Project Management Tools

When it comes to project management tools, it’s easy to go down a rabbit hole exploring the dozens of options out there. Check out this article for an overview of 40 project management tools. When reviewing options, it’s important to consider the type of work you are doing for your clients and the process structure through which your work moves. For example, are you typically working on a single large deliverable for your client that moves through a very clear set of milestones? Or are you working on a large volume of smaller deliverables that don’t always move through clear milestones? Different tools cater to different cadences of work.

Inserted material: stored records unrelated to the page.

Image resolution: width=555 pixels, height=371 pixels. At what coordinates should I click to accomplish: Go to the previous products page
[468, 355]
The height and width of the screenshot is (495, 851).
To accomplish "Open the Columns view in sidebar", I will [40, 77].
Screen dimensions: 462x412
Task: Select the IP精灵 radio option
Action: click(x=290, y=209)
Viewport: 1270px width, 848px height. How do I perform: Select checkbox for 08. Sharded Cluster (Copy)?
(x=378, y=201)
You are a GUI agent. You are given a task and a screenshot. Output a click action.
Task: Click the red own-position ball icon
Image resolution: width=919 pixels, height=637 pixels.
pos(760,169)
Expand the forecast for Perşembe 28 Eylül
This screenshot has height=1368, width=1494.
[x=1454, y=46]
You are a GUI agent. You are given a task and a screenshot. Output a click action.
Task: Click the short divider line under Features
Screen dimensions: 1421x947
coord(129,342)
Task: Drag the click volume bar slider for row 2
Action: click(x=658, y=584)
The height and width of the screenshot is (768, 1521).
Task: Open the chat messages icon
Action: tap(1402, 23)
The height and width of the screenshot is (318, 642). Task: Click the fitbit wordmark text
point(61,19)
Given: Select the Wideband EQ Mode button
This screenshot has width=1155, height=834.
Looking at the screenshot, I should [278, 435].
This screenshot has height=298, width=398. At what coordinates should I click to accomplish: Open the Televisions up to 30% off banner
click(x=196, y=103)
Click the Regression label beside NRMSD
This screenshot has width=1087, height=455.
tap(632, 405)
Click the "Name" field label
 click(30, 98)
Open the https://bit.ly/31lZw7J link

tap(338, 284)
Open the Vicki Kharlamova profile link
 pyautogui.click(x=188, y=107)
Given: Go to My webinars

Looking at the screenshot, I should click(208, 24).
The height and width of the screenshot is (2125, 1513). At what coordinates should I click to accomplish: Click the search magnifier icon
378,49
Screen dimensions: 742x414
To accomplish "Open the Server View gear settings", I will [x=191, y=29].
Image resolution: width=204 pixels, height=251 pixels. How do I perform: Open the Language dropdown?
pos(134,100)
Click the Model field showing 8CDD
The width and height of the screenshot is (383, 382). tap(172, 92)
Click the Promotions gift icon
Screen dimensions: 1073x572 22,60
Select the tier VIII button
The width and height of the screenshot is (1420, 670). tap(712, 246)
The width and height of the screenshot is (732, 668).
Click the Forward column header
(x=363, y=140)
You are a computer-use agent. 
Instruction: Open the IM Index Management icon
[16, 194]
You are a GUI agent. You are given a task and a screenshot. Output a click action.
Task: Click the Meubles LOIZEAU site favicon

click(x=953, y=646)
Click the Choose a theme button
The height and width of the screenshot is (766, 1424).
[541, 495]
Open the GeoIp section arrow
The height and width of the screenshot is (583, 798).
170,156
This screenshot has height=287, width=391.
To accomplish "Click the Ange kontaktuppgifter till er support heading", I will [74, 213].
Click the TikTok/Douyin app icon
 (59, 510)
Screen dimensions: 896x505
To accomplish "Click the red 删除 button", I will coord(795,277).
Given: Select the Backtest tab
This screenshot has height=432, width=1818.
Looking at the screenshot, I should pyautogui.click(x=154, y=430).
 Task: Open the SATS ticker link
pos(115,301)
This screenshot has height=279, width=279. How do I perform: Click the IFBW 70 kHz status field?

All that said, you’ll be expected to have some familiarity with the heavy hitters out there (such as Basecamp, Asana, Trello, and others), as often your clients will invite you as a guest account in their project management workstreams. Once you understand the basics of any project management tool, it’s really just a matter of understanding how each platform looks at milestones and tasks.

Communication Tools

As you are just starting a graphics design business, when it comes to communicating with your clients (or within your own growing design agency), simpler is often better. Think about your and your clients’ communication preferences, and build a tool set around those. For example, do you typically communicate on email with your clients? Or are you more likely to pick up the phone and give them a call? Are video calls your preferred method of communication? Or would you rather send casual chat messages to your clients?

There’s no getting around email as a core component of your communication plan. There isn’t a lot to say here, as we’ve all been using email for years. Save yourself some headache and go with a paid Gmail account.

For more casual asynchronous communications, Slack and Microsoft Teams are the most popular options. You can build channels around specific projects, campaigns, or accounts, and can even invite your clients as guest users in these channels. This is a great area to quickly send one-off questions to your clients without the formality of an email or meeting. 

There has been an explosion in options for video calls and screen share presentations. If you and your clients both use Slack or Teams, you can conduct video calls directly through these apps. Gmail also provides video conferencing and screen sharing capabilities. When it comes to dedicated video conference solutions, here are the key players:

Which option you go with largely depends on personal preference, but it’s important to consider all potential conferencing needs you may have in the future. For example, will you be hosting webinars as part of your thought leadership efforts? As you consider starting a design business, research each tool to see which best fits all possible use cases you may have.

Final Thoughts

It bears repeating that your business plan is the best guide available to you as you consider all these options for design and project management tools. Starting a graphic design business can feel overwhelming as you get into the weeds of selecting the core pieces of your production process. A clear vision for your agency’s future will ensure you make the right choices from day one.